There is much I admire about President Obama — passing universal health care; taking on the selfish escalation in the costs of higher education; changing his mind and coming out for marriage equality, and ending “don’t ask; don’t tell” in the military; readjusting the playing field back toward fairness to workers and their rights; protecting women’s health; advancing the nation’s conversation about race and racism; and seeing to the economic health of the country, just to name some.
I would prefer that he moved faster — nominating federal judges; pressing his prosecutors to take on white collar criminals; trying harder to close Guantanamo prison. I would prefer that our country joined others and dealt decisively with tyrants like Assad and his regime’s war crimes, and with the Egyptian military and their coup d’état. I would prefer for the president to have started the public discussion of domestic intelligence gathering and the FISA court without the goad of two callow “whistle-blowers” who may have done more harm than good.
Yes, a president and his administration do not have infinite resources to spend on infinite issues and problems. Yes, President Obama inherited an economic mess and an unnecessary costly war.

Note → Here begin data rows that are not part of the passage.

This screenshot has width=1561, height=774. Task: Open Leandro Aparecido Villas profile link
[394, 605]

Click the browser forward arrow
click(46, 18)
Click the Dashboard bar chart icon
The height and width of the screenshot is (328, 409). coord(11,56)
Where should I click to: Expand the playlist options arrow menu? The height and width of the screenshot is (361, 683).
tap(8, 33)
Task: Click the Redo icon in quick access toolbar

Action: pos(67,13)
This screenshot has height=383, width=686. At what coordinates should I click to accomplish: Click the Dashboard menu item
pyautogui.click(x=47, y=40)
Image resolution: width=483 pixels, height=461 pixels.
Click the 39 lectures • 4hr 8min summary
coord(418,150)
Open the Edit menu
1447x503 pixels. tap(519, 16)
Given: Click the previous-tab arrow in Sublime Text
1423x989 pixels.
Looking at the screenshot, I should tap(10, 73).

Yes, like other private citizens, I do not know the details of national security threats and much else about such threats. Yes, the Tea Party hampered — Congress, and the other Republican members they frighten with loss of office, have exacerbated “Inside the Parkway” gridlock. Yes, the bully pulpit is not what it was in years past, due to today’s instant communications by sound-bites. And yes, the president has been more aggressive in pressing a liberal agenda as he moves toward the traditional “lame duck” years of his second term.

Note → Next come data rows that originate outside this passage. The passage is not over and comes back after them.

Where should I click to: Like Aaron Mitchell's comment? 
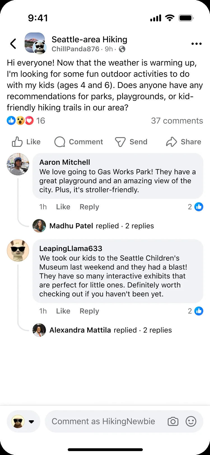(x=63, y=207)

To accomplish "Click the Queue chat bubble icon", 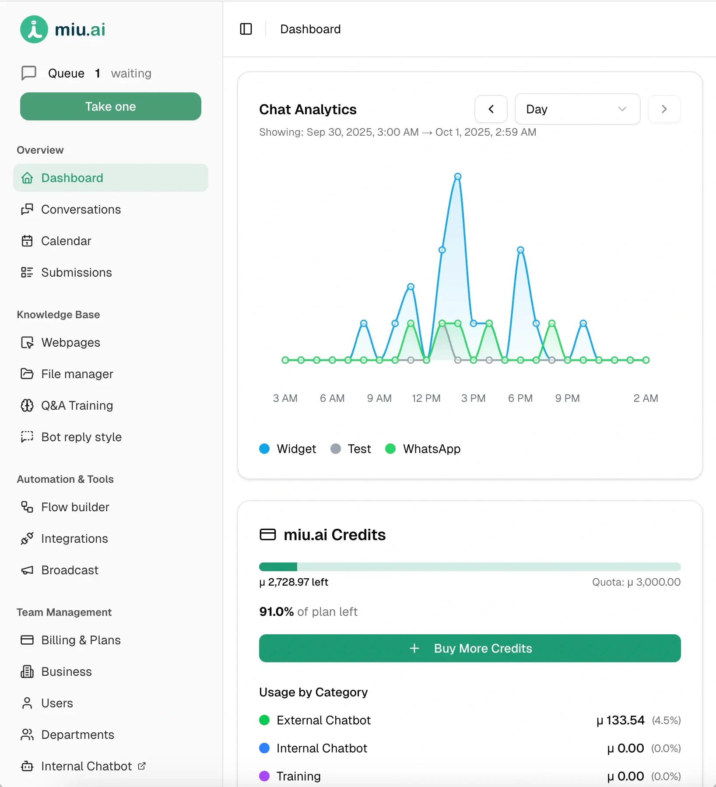I will 29,73.
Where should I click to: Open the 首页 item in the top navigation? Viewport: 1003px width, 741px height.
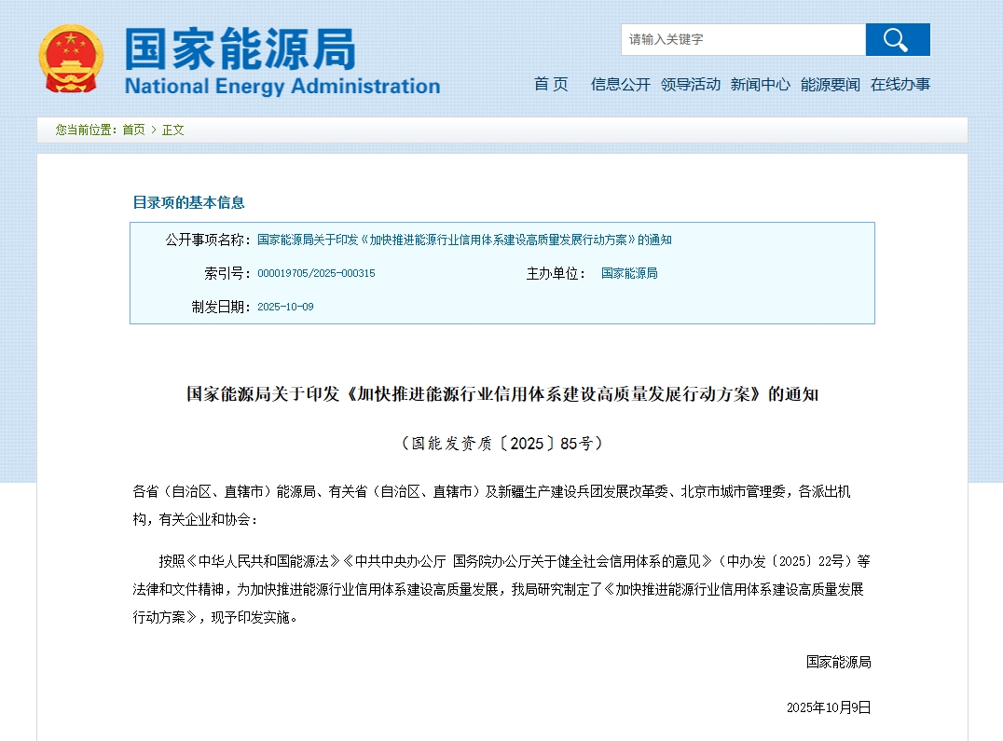coord(551,84)
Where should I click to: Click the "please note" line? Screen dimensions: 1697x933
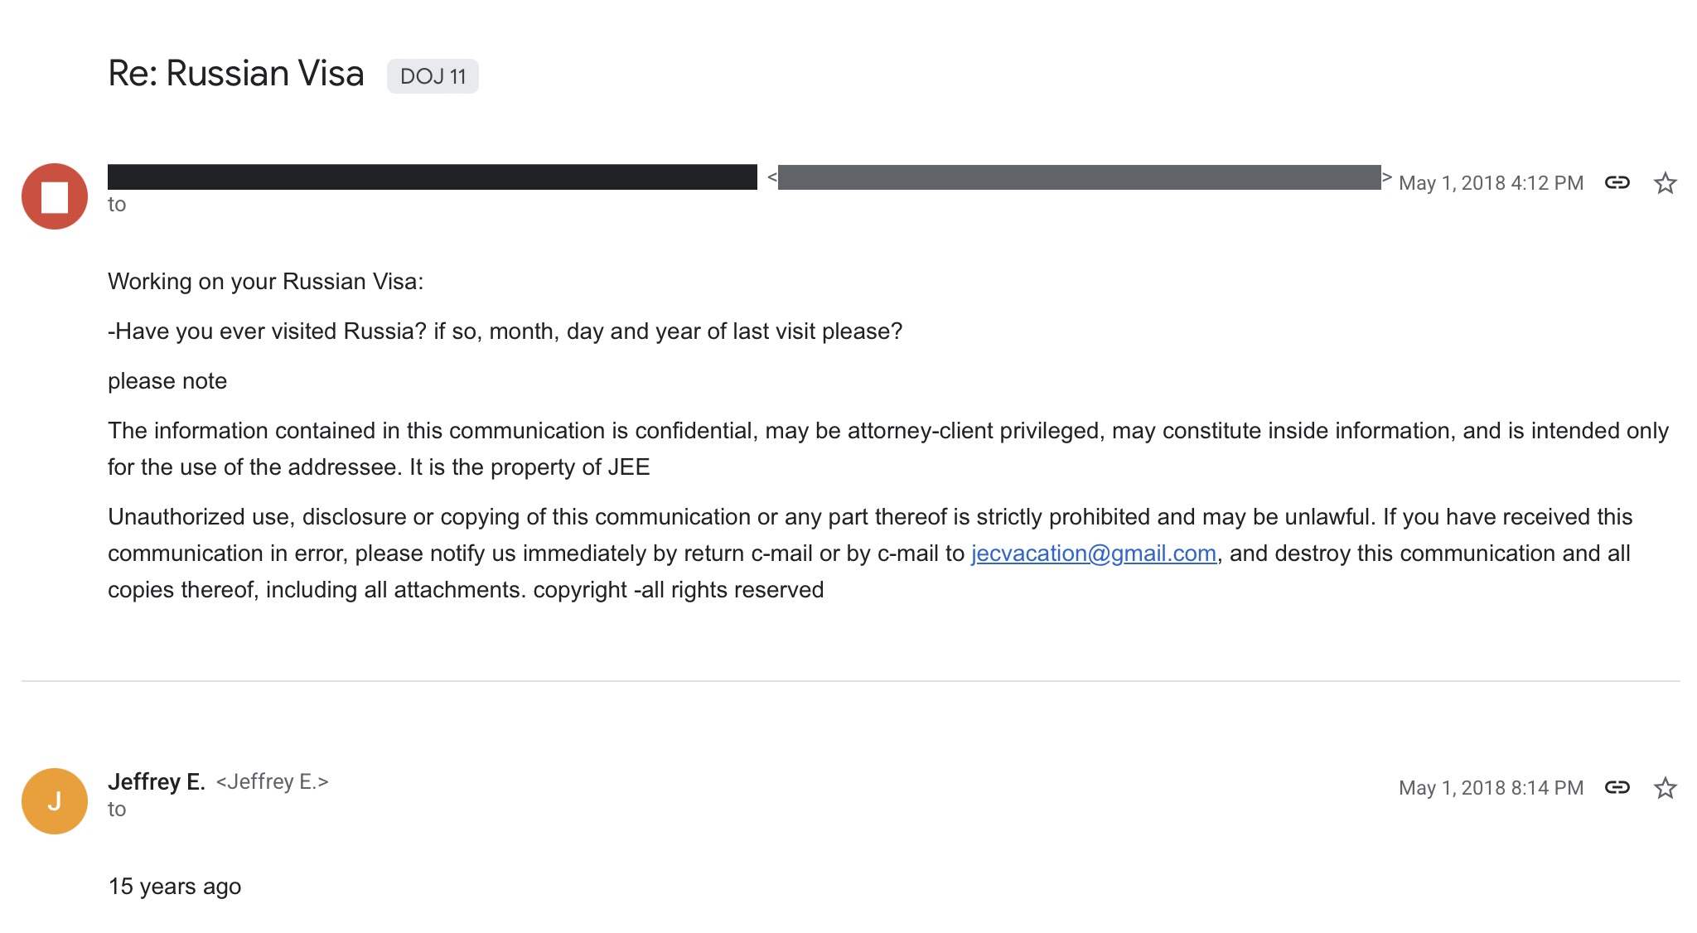pyautogui.click(x=167, y=381)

President Obama, as you consider how actively to pursue your progressive agenda, remember that the 1963 March on Washington took place despite initial trepidation by President Kennedy and others. In his April 16, 1963 “Letter from the Birmingham Jail,” responding to moderate clergy who urged going slow in the quest for African American equality, King forcefully responded no, urging that: “We will reach the goal of freedom in Birmingham and all over the nation, because the goal of America is freedom.” Press on Mr. President; please press on.